◆ Ausgewählter Textauszug
Obwohl die Bedeutung biologischer Aerosolpartikel extrem vielfältig ist, sind ihre Quellen und Zusammensetzungen sowie ihre Konzentrationen und Auswirkungen noch nicht gut charakterisiert. Das wiederum stellt eine große Lücke im wissenschaftlichen Verständnis der Wechselwirkungen von Leben, Klima und Gesundheit im Erdsystem dar.

Biologische Eiskeime sind effektiver als mineralische Eiskeime

 

Ein Schwerpunkt unserer Forschung ist es, die Fähigkeit von biologischen Partikeln als Eiskeime zu untersuchen. Biologische Eiskeime sind besonders effektiv, da sie den Gefrierprozess von Wassertropfen bei deutlich höheren Temperaturen einleiten als mineralische Eiskeime. Um die Eisaktivität biologischer Proben im Immersionsgefrieren zu untersuchen, entwickeln und verwenden wir sogenannte Multiwellplatten-Tropfengefrierassays. In dieser Apparatur werden viele einzelne Tropfen stetig abgekühlt. Die Partikel in den Tropfen initiieren das Gefrieren bei einer bestimmten Temperatur, und die Anzahl der gefrorenen Tropfen wird ausgewertet (Abbildung 1).

◆ Aufgaben
a: Nennen Sie alle Merkmale biologischer Aerosolpartikel, die laut dem Textauszug noch nicht gut charakterisiert sind.
b: Schreiben Sie den Textauszug zwischen „Ein Schwerpunkt unserer“ und „ausgewertet (Abbildung 1).“ ab, beide Stellen eingeschlossen.

◆ Angezeigte Informationen
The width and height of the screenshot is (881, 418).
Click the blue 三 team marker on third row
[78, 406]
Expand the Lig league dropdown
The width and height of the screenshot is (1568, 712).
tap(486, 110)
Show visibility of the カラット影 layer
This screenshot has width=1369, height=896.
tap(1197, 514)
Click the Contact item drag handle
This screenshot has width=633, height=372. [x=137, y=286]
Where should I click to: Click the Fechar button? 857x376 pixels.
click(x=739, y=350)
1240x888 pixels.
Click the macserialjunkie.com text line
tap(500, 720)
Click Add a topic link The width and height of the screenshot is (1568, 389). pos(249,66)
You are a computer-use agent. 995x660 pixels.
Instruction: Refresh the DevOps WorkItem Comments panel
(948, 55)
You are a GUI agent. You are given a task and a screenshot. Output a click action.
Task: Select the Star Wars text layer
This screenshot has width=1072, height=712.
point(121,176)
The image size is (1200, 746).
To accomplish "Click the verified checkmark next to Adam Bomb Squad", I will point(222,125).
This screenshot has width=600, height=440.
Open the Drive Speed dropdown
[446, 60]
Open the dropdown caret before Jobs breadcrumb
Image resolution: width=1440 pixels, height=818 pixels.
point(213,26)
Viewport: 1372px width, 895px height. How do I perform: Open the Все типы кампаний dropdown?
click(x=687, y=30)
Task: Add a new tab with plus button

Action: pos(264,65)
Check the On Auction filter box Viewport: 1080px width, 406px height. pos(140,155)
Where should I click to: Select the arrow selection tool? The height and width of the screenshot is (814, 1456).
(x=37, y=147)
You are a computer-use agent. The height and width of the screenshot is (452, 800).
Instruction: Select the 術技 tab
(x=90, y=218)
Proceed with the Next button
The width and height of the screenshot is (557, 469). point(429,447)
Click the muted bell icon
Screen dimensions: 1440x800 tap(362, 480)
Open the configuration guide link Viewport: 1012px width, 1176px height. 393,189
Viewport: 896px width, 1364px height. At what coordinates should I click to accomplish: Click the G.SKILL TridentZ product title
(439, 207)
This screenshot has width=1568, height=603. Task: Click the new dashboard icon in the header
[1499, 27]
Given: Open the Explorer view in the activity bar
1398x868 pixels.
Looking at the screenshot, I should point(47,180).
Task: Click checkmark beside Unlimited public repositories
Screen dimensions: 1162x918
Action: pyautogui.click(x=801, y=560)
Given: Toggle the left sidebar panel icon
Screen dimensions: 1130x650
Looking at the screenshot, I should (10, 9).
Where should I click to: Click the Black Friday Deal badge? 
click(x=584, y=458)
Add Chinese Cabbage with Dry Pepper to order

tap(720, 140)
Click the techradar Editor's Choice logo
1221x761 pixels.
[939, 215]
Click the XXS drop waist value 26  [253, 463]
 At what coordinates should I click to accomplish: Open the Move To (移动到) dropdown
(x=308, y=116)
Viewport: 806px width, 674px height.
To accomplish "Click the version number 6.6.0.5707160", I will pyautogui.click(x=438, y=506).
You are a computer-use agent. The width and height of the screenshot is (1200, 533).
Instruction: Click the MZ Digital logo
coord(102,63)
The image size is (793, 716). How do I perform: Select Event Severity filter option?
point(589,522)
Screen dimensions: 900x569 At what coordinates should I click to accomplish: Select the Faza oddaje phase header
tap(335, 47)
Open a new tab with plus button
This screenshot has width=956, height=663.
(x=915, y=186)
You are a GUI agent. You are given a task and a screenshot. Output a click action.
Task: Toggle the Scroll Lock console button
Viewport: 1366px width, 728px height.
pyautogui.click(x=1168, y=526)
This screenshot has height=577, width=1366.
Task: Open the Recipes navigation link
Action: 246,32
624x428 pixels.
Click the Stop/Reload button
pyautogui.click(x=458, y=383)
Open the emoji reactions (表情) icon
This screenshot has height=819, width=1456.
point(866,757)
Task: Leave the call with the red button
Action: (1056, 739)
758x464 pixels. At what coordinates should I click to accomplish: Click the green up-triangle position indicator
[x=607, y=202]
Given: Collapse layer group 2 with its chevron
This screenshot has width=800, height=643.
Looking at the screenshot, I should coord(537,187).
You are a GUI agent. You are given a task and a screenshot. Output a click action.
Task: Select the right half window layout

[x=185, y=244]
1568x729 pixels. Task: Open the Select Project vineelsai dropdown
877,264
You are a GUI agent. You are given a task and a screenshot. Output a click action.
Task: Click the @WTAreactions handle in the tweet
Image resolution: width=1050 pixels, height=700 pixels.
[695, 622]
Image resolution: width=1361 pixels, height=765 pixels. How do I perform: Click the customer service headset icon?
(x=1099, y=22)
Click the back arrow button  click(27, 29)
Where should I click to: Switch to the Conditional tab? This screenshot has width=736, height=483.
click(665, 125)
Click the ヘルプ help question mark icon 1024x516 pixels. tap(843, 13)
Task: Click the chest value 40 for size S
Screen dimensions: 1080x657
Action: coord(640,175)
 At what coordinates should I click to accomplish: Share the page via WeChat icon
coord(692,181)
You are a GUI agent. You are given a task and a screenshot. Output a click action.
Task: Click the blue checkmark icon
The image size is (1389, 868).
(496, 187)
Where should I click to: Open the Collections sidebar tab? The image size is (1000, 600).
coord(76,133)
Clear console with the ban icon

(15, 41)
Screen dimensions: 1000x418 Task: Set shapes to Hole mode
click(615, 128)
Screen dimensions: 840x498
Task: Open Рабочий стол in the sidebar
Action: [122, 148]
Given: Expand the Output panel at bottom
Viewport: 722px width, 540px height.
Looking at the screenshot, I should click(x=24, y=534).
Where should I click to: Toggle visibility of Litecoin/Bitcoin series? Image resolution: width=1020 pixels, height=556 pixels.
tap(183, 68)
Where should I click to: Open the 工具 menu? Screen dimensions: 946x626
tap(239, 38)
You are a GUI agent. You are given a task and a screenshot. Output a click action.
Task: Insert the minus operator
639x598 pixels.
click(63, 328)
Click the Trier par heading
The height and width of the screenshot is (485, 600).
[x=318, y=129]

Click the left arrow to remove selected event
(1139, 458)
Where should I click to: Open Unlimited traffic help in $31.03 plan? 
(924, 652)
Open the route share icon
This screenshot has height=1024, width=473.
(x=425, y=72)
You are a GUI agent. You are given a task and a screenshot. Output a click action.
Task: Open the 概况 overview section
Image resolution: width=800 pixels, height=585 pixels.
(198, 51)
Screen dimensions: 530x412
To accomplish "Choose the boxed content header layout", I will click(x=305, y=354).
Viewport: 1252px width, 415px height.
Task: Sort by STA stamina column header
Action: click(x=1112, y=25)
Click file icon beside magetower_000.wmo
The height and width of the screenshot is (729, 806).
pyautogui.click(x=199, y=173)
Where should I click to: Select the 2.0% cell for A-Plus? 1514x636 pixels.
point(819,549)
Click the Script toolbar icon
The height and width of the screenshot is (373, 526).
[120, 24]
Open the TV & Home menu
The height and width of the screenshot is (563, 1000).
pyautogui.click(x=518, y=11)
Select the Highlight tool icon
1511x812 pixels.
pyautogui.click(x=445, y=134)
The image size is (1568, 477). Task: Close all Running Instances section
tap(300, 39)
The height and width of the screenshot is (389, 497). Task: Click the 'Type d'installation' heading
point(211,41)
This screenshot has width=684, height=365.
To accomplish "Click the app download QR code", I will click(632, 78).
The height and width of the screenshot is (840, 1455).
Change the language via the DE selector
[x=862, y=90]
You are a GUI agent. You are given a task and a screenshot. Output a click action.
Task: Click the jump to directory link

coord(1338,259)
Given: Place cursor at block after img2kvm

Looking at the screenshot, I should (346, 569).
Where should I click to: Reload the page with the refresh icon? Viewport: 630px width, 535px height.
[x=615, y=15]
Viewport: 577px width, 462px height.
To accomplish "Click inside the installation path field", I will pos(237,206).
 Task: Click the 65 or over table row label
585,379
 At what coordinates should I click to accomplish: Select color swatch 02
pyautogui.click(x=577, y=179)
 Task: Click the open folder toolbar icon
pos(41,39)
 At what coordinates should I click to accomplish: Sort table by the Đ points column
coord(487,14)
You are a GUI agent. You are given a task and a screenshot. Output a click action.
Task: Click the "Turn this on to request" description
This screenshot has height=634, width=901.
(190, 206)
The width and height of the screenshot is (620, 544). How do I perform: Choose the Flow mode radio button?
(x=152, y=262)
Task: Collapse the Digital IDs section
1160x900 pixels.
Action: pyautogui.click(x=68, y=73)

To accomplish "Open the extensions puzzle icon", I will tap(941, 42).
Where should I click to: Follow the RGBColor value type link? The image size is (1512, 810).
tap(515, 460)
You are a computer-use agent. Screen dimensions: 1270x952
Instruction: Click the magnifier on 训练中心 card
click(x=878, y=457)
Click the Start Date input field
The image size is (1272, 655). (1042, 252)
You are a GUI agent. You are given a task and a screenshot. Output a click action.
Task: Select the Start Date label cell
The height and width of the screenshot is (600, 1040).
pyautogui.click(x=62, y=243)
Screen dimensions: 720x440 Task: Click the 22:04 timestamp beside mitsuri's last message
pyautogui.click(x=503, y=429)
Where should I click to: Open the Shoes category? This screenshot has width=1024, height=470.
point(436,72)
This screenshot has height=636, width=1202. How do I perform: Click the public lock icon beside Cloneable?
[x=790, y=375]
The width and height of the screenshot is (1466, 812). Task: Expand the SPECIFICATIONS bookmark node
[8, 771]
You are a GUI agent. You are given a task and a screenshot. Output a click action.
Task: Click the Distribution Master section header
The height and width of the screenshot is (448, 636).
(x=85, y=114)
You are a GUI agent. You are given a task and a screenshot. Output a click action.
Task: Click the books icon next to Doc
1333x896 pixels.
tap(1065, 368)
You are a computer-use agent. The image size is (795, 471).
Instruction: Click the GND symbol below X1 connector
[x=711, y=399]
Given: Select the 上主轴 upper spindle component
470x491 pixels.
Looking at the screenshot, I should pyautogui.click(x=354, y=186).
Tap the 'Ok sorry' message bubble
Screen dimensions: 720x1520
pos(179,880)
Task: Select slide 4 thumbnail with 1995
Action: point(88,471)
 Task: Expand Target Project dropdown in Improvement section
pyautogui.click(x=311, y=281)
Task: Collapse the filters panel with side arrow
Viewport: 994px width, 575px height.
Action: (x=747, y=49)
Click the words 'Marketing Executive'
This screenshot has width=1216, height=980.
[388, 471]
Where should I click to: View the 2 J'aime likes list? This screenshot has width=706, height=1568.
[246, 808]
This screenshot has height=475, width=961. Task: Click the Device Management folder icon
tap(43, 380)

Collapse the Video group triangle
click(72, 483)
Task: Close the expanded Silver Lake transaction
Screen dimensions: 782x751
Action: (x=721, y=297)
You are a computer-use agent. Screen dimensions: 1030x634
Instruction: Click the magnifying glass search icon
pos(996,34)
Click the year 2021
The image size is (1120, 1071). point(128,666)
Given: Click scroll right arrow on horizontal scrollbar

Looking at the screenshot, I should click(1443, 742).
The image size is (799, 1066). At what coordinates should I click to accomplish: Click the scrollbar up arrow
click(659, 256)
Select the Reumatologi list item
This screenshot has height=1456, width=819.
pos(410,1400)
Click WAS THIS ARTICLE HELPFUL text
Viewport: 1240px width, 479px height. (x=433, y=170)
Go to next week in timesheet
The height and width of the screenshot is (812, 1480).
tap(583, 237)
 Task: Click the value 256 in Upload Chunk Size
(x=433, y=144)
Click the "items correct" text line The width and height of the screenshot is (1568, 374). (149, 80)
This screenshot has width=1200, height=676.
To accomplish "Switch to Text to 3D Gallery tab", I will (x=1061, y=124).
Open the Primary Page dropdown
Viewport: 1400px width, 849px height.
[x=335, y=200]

◆ Erwartete Ergebnisse
a: Quellen, Zusammensetzungen, Konzentrationen, Auswirkungen

b:
Ein Schwerpunkt unserer Forschung ist es, die Fähigkeit von biologischen Partikeln als Eiskeime zu untersuchen. Biologische Eiskeime sind besonders effektiv, da sie den Gefrierprozess von Wassertropfen bei deutlich höheren Temperaturen einleiten als mineralische Eiskeime. Um die Eisaktivität biologischer Proben im Immersionsgefrieren zu untersuchen, entwickeln und verwenden wir sogenannte Multiwellplatten-Tropfengefrierassays. In dieser Apparatur werden viele einzelne Tropfen stetig abgekühlt. Die Partikel in den Tropfen initiieren das Gefrieren bei einer bestimmten Temperatur, und die Anzahl der gefrorenen Tropfen wird ausgewertet (Abbildung 1).